Her Lap of Roses

Acrylic on paper (1994)

Size (not documented, work now in private collection)

This painting was included in my series Breast Cancer: A Progress, though it is not about breast cancer at all but is simply a celebration of women. As I wrote at the time, it was included in the series to remind us of what we are fighting for against this devastating disease.

I provided the following background information for the show at Art Noise Gallery, Kingston, 1994.

Sources/Acknowledgements:

Centre panel: Botticelli (Italian, 15th century), Primavera (detail: lap of Flora)

Side panels, figures: Goddess figures from ancient cultures

Side panels, backgrounds: Paul Klee (Swiss, 20th century), Jardin de Roses

Self Portrait as Primitive

Conte on paper (1989)

This drawing was originally titled Under the Hill, after East Coker by T S Eliot.

“The houses are all gone under the sea.

The dancers are all gone under the hill.”

I said in 1989 that the image is about death and rebirth, about the passage of time and the rhythm of generations; that it also has to do with the elemental part of ourselves which we discover, recognize, only in times of extremity.

Carbon Dating (Detail)

Carbon Dating 2

Acrylic and conte on canvas (2015)

Size:  w 24″ x h 30″

A fossil of the primitive bird Archaeopteryx lithographia (the “Berlin specimen”) from the Solnhofen Limestone site in southern Germany was the inspiration for this painting, which took a turn or two of its own past that image.

Flight (from “Origins” series)

Acrylic and photograph collage on granite (2012)

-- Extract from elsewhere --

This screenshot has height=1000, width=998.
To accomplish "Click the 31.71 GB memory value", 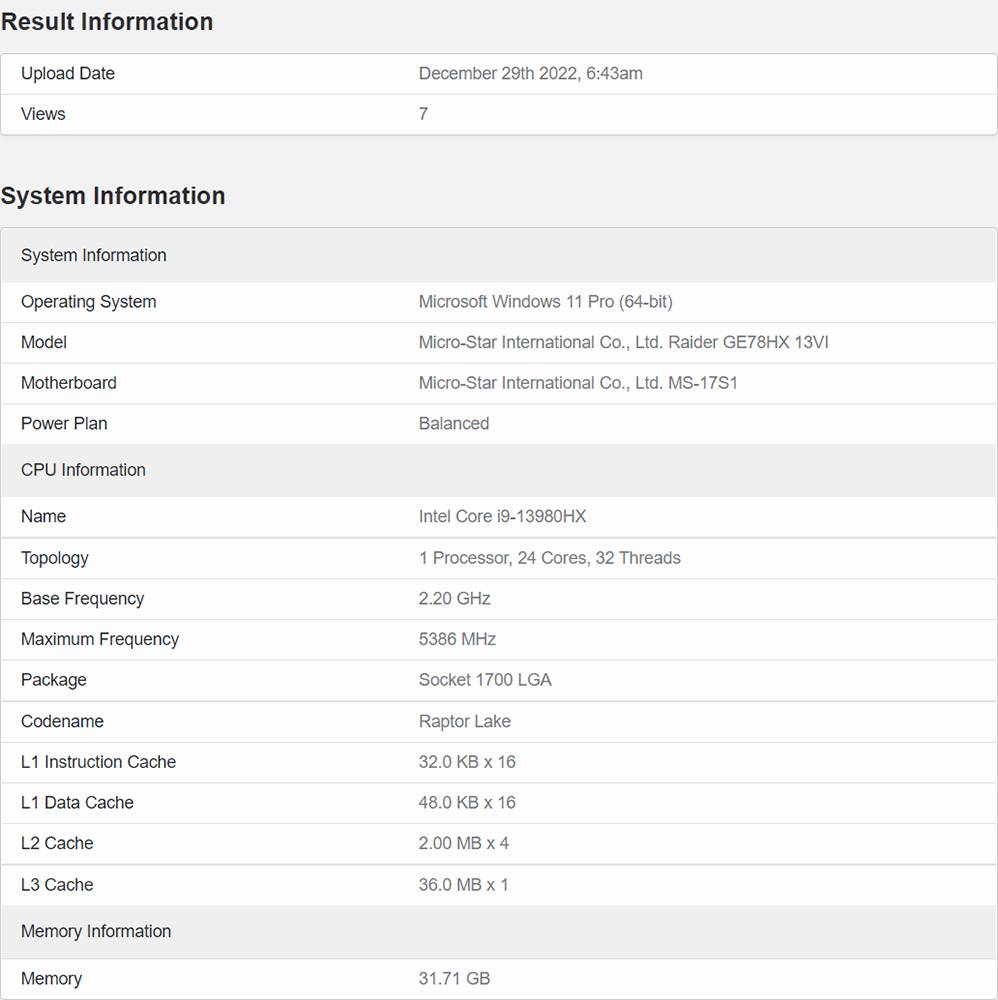I will (454, 979).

Size: (w) 23 1/2″ x (h) 11 3/4″ x (d) 3″

Flight was created in response to a call for art inspired by the Frontenac Arch Biosphere Reserve in southeastern Ontario, Canada. For this piece as well as others in the “Origins” series, I obtained granite, sandstone, and limestone — sawn on one side — from a quarry near Seeley’s Bay;  I took the photographs of rock, water, and sky along the Thousand Islands Parkway between Brockville and Lansdowne.